Task to carry out
Given the records below, transcribe each of them exactly.

Data records

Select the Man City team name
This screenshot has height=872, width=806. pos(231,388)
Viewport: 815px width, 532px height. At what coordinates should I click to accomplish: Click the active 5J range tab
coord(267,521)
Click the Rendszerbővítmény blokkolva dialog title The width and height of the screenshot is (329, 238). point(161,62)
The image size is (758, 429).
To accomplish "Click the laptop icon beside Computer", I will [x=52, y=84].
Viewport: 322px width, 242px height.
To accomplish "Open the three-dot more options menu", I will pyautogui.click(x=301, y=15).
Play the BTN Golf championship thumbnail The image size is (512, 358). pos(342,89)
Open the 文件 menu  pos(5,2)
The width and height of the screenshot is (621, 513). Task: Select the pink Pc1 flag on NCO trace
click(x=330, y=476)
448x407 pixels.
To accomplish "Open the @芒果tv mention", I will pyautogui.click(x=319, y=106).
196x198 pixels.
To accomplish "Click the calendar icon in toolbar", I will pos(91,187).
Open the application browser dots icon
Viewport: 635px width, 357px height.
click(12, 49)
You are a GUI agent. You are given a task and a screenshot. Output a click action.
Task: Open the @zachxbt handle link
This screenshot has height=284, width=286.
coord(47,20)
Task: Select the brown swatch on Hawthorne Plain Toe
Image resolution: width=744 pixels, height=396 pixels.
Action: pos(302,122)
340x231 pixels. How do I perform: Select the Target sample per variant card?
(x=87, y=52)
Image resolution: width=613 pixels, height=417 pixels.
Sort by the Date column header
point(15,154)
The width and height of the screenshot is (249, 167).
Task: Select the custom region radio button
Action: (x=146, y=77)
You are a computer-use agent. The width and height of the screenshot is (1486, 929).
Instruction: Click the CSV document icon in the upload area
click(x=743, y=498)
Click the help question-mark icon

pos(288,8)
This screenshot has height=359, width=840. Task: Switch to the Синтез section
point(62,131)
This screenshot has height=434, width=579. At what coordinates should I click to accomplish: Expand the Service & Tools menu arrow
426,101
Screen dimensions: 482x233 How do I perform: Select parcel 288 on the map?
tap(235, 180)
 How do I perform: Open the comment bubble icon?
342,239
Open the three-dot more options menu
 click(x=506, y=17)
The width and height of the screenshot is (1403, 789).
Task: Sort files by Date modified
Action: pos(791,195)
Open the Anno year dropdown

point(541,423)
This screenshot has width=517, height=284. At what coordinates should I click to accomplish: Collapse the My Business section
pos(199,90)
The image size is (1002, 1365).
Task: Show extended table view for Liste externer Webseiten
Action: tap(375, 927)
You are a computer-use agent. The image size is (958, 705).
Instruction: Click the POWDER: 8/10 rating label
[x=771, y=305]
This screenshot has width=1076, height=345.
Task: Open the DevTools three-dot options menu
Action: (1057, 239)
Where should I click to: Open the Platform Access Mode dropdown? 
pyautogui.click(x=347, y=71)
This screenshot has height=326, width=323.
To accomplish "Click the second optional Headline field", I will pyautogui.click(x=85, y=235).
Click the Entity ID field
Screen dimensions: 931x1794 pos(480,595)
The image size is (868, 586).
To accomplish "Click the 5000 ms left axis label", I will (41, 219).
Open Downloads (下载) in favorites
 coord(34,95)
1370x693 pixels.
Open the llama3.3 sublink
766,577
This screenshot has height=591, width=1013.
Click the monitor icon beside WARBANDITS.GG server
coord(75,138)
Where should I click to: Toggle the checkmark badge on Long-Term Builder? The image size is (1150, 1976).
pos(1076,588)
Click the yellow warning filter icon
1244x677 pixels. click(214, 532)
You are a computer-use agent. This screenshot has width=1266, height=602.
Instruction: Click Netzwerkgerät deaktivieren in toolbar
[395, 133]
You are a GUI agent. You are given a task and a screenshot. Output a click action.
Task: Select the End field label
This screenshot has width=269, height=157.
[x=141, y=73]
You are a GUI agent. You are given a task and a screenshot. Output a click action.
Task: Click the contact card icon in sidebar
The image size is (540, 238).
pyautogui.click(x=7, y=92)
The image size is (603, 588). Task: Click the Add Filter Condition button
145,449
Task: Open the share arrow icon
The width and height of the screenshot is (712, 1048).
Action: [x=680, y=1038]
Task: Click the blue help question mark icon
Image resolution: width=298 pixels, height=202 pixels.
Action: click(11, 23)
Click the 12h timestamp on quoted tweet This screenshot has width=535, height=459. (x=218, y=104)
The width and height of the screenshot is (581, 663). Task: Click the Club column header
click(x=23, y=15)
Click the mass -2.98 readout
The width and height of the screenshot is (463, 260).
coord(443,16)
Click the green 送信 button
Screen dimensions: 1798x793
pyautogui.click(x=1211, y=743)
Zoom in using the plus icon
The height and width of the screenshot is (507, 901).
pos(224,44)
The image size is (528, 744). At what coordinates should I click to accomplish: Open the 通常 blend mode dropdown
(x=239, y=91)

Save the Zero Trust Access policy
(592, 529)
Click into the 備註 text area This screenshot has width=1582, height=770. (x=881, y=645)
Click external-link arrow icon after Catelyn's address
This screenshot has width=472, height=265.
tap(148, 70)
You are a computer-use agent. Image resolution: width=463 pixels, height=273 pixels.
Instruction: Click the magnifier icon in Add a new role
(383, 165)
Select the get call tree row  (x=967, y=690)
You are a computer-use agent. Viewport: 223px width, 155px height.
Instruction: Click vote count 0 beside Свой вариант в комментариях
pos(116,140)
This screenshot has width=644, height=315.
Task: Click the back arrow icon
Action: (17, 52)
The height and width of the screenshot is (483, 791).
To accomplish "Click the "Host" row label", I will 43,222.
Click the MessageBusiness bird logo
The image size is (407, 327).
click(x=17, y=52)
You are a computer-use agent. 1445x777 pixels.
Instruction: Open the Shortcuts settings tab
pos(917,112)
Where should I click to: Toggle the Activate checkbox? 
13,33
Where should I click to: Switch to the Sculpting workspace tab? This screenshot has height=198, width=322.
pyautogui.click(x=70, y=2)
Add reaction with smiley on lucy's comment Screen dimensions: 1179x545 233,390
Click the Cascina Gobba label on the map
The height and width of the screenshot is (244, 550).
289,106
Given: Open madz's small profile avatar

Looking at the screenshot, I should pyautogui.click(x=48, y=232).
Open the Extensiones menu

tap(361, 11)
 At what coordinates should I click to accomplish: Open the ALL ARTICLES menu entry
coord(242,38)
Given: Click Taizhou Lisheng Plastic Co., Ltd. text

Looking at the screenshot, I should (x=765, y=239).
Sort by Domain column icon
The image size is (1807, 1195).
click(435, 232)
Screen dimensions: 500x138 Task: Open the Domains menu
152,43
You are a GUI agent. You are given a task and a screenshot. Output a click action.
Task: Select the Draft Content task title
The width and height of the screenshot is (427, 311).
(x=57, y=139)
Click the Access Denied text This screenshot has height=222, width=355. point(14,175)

Result for this task
Select the Man City team name
This screenshot has height=872, width=806. pos(231,388)
Viewport: 815px width, 532px height. At what coordinates should I click to accomplish: Click the active 5J range tab
coord(267,521)
Click the Rendszerbővítmény blokkolva dialog title The width and height of the screenshot is (329, 238). point(161,62)
The image size is (758, 429).
To accomplish "Click the laptop icon beside Computer", I will [x=52, y=84].
Viewport: 322px width, 242px height.
To accomplish "Open the three-dot more options menu", I will pyautogui.click(x=301, y=15).
Play the BTN Golf championship thumbnail The image size is (512, 358). pos(342,89)
Open the 文件 menu  pos(5,2)
The width and height of the screenshot is (621, 513). Task: Select the pink Pc1 flag on NCO trace
click(x=330, y=476)
448x407 pixels.
To accomplish "Open the @芒果tv mention", I will pyautogui.click(x=319, y=106).
196x198 pixels.
To accomplish "Click the calendar icon in toolbar", I will pos(91,187).
Open the application browser dots icon
Viewport: 635px width, 357px height.
click(12, 49)
You are a GUI agent. You are given a task and a screenshot. Output a click action.
Task: Open the @zachxbt handle link
This screenshot has height=284, width=286.
coord(47,20)
Task: Select the brown swatch on Hawthorne Plain Toe
Image resolution: width=744 pixels, height=396 pixels.
Action: pos(302,122)
340x231 pixels. How do I perform: Select the Target sample per variant card?
(x=87, y=52)
Image resolution: width=613 pixels, height=417 pixels.
Sort by the Date column header
point(15,154)
The width and height of the screenshot is (249, 167).
Task: Select the custom region radio button
Action: (x=146, y=77)
You are a computer-use agent. The width and height of the screenshot is (1486, 929).
Instruction: Click the CSV document icon in the upload area
click(x=743, y=498)
Click the help question-mark icon

pos(288,8)
This screenshot has height=359, width=840. Task: Switch to the Синтез section
point(62,131)
This screenshot has height=434, width=579. At what coordinates should I click to accomplish: Expand the Service & Tools menu arrow
426,101
Screen dimensions: 482x233 How do I perform: Select parcel 288 on the map?
tap(235, 180)
 How do I perform: Open the comment bubble icon?
342,239
Open the three-dot more options menu
 click(x=506, y=17)
The width and height of the screenshot is (1403, 789).
Task: Sort files by Date modified
Action: pos(791,195)
Open the Anno year dropdown

point(541,423)
This screenshot has width=517, height=284. At what coordinates should I click to accomplish: Collapse the My Business section
pos(199,90)
The image size is (1002, 1365).
Task: Show extended table view for Liste externer Webseiten
Action: tap(375, 927)
You are a computer-use agent. The image size is (958, 705).
Instruction: Click the POWDER: 8/10 rating label
[x=771, y=305]
This screenshot has width=1076, height=345.
Task: Open the DevTools three-dot options menu
Action: (1057, 239)
Where should I click to: Open the Platform Access Mode dropdown? 
pyautogui.click(x=347, y=71)
This screenshot has height=326, width=323.
To accomplish "Click the second optional Headline field", I will pyautogui.click(x=85, y=235).
Click the Entity ID field
Screen dimensions: 931x1794 pos(480,595)
The image size is (868, 586).
To accomplish "Click the 5000 ms left axis label", I will (41, 219).
Open Downloads (下载) in favorites
 coord(34,95)
1370x693 pixels.
Open the llama3.3 sublink
766,577
This screenshot has height=591, width=1013.
Click the monitor icon beside WARBANDITS.GG server
coord(75,138)
Where should I click to: Toggle the checkmark badge on Long-Term Builder? The image size is (1150, 1976).
pos(1076,588)
Click the yellow warning filter icon
1244x677 pixels. click(214, 532)
You are a computer-use agent. This screenshot has width=1266, height=602.
Instruction: Click Netzwerkgerät deaktivieren in toolbar
[395, 133]
You are a GUI agent. You are given a task and a screenshot. Output a click action.
Task: Select the End field label
This screenshot has width=269, height=157.
[x=141, y=73]
You are a GUI agent. You are given a task and a screenshot. Output a click action.
Task: Click the contact card icon in sidebar
The image size is (540, 238).
pyautogui.click(x=7, y=92)
The image size is (603, 588). Task: Click the Add Filter Condition button
145,449
Task: Open the share arrow icon
The width and height of the screenshot is (712, 1048).
Action: [x=680, y=1038]
Task: Click the blue help question mark icon
Image resolution: width=298 pixels, height=202 pixels.
Action: click(11, 23)
Click the 12h timestamp on quoted tweet This screenshot has width=535, height=459. (x=218, y=104)
The width and height of the screenshot is (581, 663). Task: Click the Club column header
click(x=23, y=15)
Click the mass -2.98 readout
The width and height of the screenshot is (463, 260).
coord(443,16)
Click the green 送信 button
Screen dimensions: 1798x793
pyautogui.click(x=1211, y=743)
Zoom in using the plus icon
The height and width of the screenshot is (507, 901).
pos(224,44)
The image size is (528, 744). At what coordinates should I click to accomplish: Open the 通常 blend mode dropdown
(x=239, y=91)

Save the Zero Trust Access policy
(592, 529)
Click into the 備註 text area This screenshot has width=1582, height=770. (x=881, y=645)
Click external-link arrow icon after Catelyn's address
This screenshot has width=472, height=265.
tap(148, 70)
You are a computer-use agent. Image resolution: width=463 pixels, height=273 pixels.
Instruction: Click the magnifier icon in Add a new role
(383, 165)
Select the get call tree row  (x=967, y=690)
You are a computer-use agent. Viewport: 223px width, 155px height.
Instruction: Click vote count 0 beside Свой вариант в комментариях
pos(116,140)
This screenshot has width=644, height=315.
Task: Click the back arrow icon
Action: (17, 52)
The height and width of the screenshot is (483, 791).
To accomplish "Click the "Host" row label", I will 43,222.
Click the MessageBusiness bird logo
The image size is (407, 327).
click(x=17, y=52)
You are a computer-use agent. 1445x777 pixels.
Instruction: Open the Shortcuts settings tab
pos(917,112)
Where should I click to: Toggle the Activate checkbox? 
13,33
Where should I click to: Switch to the Sculpting workspace tab? This screenshot has height=198, width=322.
pyautogui.click(x=70, y=2)
Add reaction with smiley on lucy's comment Screen dimensions: 1179x545 233,390
Click the Cascina Gobba label on the map
The height and width of the screenshot is (244, 550).
289,106
Given: Open madz's small profile avatar

Looking at the screenshot, I should pyautogui.click(x=48, y=232).
Open the Extensiones menu

tap(361, 11)
 At what coordinates should I click to accomplish: Open the ALL ARTICLES menu entry
coord(242,38)
Given: Click Taizhou Lisheng Plastic Co., Ltd. text

Looking at the screenshot, I should (x=765, y=239).
Sort by Domain column icon
The image size is (1807, 1195).
click(435, 232)
Screen dimensions: 500x138 Task: Open the Domains menu
152,43
You are a GUI agent. You are given a task and a screenshot. Output a click action.
Task: Select the Draft Content task title
The width and height of the screenshot is (427, 311).
(x=57, y=139)
Click the Access Denied text This screenshot has height=222, width=355. point(14,175)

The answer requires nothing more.